Undoubtedly, the development of DNA-based molecular markers for grape phylloxera genotyping has been one of the major advances in the grape phylloxera scientific community in the last 25 years. The establishment of efficient procedures for data acquisition and data analysis has increased our knowledge of the interaction between this pest and Vitis spp., allowing the analysis of its ecology in its native range and in introduced regions worldwide. However, significant questions and challenges remain that need to be addressed. Information regarding grape phylloxera genetic diversity within and among the native and introduced ranges is not completely clear, and how extremely virulent grape phylloxera strains emerged in diverse introduced viticultural regions (Australia, California) is still not fully understood. In addition, our current knowledge of the effect of future climate change scenarios on phylloxera genetic diversity should be analyzed in detail for efficient future management strategies for this pest to be designed and implemented in the vineyard.

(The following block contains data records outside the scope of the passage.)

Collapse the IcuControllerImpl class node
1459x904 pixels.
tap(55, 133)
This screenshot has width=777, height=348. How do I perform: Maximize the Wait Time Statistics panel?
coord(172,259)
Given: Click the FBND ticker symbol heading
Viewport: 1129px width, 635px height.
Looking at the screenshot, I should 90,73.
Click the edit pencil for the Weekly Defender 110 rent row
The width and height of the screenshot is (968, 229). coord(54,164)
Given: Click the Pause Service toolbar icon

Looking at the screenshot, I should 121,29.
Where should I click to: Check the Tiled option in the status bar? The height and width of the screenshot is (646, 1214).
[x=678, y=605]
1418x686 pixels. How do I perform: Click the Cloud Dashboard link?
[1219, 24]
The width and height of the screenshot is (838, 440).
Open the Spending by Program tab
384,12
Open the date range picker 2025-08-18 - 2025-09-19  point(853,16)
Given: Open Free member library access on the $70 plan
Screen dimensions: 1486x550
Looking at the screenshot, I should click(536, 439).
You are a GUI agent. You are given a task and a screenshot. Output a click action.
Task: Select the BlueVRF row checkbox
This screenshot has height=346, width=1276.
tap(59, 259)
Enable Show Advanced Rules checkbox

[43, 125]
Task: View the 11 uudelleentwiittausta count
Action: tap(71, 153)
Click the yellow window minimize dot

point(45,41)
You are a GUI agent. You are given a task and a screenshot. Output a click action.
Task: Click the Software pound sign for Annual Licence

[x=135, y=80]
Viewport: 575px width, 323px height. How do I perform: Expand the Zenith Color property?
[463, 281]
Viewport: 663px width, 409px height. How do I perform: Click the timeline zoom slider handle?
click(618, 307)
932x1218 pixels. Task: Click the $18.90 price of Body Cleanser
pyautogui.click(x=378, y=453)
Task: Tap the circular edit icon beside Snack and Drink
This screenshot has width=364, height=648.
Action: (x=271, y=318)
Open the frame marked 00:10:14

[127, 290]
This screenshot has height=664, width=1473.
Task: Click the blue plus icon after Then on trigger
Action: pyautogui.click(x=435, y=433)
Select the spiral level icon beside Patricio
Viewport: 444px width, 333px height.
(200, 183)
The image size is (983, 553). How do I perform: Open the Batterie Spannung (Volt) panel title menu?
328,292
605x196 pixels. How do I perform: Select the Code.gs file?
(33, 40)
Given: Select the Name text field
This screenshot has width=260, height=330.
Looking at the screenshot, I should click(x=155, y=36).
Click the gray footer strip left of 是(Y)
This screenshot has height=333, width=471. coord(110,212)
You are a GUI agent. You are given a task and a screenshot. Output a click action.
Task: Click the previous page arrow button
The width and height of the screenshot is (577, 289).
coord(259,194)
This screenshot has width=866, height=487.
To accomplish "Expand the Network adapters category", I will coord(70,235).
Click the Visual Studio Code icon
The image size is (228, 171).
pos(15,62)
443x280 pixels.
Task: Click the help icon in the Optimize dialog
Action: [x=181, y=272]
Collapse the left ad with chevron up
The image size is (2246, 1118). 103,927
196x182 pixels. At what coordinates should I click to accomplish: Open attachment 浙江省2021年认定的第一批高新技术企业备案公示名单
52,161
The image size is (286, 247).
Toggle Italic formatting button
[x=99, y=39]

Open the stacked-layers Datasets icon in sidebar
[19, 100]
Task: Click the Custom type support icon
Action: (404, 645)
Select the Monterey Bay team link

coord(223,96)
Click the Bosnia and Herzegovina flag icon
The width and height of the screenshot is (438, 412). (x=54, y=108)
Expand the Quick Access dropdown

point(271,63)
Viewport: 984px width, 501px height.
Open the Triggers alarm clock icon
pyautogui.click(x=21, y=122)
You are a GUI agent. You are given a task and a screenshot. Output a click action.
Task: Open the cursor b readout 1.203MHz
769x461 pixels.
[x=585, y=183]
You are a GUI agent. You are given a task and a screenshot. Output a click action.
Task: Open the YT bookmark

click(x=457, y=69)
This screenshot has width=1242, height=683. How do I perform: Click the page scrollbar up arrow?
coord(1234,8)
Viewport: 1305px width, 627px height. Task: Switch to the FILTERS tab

In this light, there are many intrinsic factors derived from the biology and ecology of this insect that need to be considered in the designing of future population and evolutionary genetics studies. Research will benefit from a standard protocol for the collection of both root-feeding and leaf-feeding forms, as otherwise the results obtained may be biased. As an example, leaf-feeding grape phylloxera individuals hatch and form clusters in close grapevine leaves, and their growth is affected by environmental conditions and viticultural practices. Furthermore, grape phylloxera populations are commonly analyzed using classical population genetic parameters, obviating the fact that grape phylloxera is an obligate sessile biotroph on Vitis spp. with a limited dispersal capability. This fact might be causing potential errors in the interpretation of such metrics, hindering the appropriate analysis and understanding of grape phylloxera population dynamics.